# EXERCISE DESCRIPTION
Show each line of the data below in which "green" occurs.

# Collected data entries

==========

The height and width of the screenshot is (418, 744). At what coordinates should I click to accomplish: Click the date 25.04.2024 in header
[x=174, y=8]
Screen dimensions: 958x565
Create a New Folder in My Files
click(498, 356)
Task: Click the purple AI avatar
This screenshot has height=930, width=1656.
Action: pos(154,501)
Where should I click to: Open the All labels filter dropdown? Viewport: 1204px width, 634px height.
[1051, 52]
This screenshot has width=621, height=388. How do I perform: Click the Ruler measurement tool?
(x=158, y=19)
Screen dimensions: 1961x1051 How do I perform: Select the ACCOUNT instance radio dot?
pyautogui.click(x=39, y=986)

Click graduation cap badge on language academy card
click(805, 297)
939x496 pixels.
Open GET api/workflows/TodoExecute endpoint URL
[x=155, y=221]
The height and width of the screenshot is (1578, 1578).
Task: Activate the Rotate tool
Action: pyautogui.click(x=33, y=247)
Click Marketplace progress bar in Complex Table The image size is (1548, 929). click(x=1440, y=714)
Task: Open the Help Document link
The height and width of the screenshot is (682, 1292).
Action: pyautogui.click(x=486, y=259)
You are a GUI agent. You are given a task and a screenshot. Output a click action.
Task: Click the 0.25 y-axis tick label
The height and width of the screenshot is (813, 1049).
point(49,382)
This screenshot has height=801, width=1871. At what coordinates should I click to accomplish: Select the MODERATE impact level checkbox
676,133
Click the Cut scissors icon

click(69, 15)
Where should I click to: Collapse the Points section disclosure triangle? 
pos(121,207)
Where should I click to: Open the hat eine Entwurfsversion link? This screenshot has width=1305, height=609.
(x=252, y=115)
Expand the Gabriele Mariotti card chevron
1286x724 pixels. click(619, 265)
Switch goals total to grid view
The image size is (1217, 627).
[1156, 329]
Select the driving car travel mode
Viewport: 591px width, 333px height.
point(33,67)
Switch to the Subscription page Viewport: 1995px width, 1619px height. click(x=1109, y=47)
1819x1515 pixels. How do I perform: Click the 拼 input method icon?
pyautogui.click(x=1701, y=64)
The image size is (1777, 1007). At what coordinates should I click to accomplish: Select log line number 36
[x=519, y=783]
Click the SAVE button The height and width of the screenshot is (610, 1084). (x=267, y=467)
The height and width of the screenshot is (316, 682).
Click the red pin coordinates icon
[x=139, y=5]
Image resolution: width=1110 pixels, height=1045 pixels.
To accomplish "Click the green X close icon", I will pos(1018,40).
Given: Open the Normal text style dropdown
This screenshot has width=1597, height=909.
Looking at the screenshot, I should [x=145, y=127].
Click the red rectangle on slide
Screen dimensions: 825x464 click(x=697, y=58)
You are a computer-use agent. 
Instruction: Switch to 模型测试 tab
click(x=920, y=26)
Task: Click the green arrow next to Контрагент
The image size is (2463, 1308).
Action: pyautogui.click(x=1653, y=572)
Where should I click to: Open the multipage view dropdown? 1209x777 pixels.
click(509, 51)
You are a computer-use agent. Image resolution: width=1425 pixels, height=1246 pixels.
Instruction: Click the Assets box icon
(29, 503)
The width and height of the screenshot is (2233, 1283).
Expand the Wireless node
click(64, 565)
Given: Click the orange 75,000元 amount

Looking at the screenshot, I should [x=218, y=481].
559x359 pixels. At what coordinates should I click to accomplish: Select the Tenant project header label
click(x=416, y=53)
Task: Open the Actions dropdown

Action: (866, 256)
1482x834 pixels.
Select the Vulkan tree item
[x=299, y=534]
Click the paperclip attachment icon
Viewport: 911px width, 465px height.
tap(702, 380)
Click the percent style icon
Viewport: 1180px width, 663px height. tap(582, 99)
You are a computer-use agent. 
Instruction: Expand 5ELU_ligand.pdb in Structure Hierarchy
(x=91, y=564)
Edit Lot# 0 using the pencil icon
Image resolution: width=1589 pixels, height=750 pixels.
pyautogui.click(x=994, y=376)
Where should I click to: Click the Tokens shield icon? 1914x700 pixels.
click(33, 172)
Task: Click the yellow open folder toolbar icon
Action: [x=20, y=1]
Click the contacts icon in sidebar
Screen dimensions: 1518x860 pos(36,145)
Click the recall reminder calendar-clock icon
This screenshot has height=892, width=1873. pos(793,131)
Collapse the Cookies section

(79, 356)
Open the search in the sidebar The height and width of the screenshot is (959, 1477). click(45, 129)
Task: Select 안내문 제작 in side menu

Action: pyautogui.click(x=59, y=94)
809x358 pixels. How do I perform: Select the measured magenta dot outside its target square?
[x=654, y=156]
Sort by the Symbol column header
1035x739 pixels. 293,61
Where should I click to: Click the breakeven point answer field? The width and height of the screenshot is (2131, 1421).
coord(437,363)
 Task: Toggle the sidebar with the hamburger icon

==========

# REPLY
To accomplish "Click the green X close icon", I will pos(1018,40).
Task: Click the green arrow next to Контрагент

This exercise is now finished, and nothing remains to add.